“You’re such an idiot.”
How many of us tell ourselves things like this every day? We are more likely to “beat ourselves up” than to verbally abuse someone else, including those we dislike. Studies confirm the ill effects of self-directed hate speech, such as depression, anxiety, and stress. In extreme cases, some people choose to kill themselves, though they would never conceive of murdering another person. Why is our relationship with our self so different from our relationships with everyone else?
Various psychotherapy traditions have terms for the habit of being hard on ourselves: Freudians call it a harsh “superego,” or that inner critic of our thoughts and actions; cognitive therapists call it “negative self-talk.”
Whatever label we give these statements, I hear them repeatedly in my clinical work. In general, however, the level of self-loathing never matches the true qualities of the person before me, or the way the person’s friends and family view the individual.
In my clinical work, I’ve found that people often struggle with directing compassion toward themselves. Sometimes the mistreatment of oneself is more subtle, manifested as pervasive neglect. A person who habitually brightens others’ days may never consider ways to do the same for himself or herself. I treated a woman who was incredibly generous in all her relationships. In working to find ways for the woman to be good to herself, I noted how much care she always showed for her niece. She replied with a straight face, “Yes, but that’s someone I love.” The unspoken message in her statement hit me right in the gut: “I do not love myself.”

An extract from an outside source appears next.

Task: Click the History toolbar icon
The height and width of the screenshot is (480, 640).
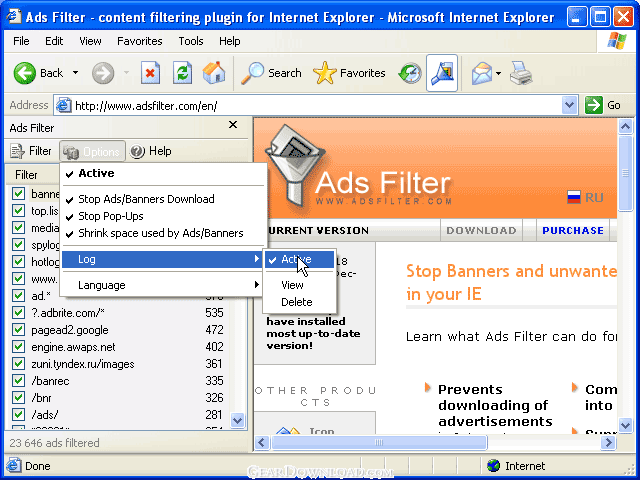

As inhabitants of our own minds and bodies, we have a unique relationship with our self. For example, I’m the only person who is with myself every day and knows my every thought and action. Each of us can choose to use that relationship for good, treating ourselves with kindness, respecting our basic human dignity, determining what our needs are, and trying to meet them.
All forms of psychological treatments address the relationship we have with our self—Compassion Focused Therapy (CFT) is probably the most explicit about building a sense of self-acceptance and care. Paul Gilbert, who developed CFT, defines compassion as “a sensitivity to suffering in self and others, with a commitment to try to alleviate and prevent it.” According to Gilbert, compassion can flow not only between people but from “I” to “me.”
A traditional meditation (click here for an example) encourages us to send a sense of loving kindness to others in our lives, including a very close other and, progressively, to people we aren’t as close to, or are harder to love. The practice also involves sending love to ourselves. For many, though, it’s easier to send warm wishes even to a person they’re at odds with, rather than themselves. It’s not unusual for a person to experience literal physical discomfort and feel “squirmy” at the idea of sending loving regards to oneself, indicating how much more accustomed we are to doing the opposite.
It is possible to change. Here are 3 ways to break the habit of self- abusing:
- Notice how we treat ourselves. The first step to move toward greater self-compassion is explore: What words and tone do we use when we talk to ourselves? Are we kind to ourselves in the way we arrange our days?
- Foster the relationship with ourselves that we want. Being mindful of how we treat ourselves, and asking the question: Would we treat a friend, or a child, the way we treat ourselves?
- Extend kindness and compassion to ourselves, perhaps with the help of someone who knows us well like a friend, family member, or therapist.
Self-compassion should never be thought of as an exercise in selfishness. In fact, it tends to help our relationships with others; at least one study has suggested that relationship quality is more closely related to self-compassion than to self-esteem.
Everyone wins when we do unto ourselves as we would have others do unto us.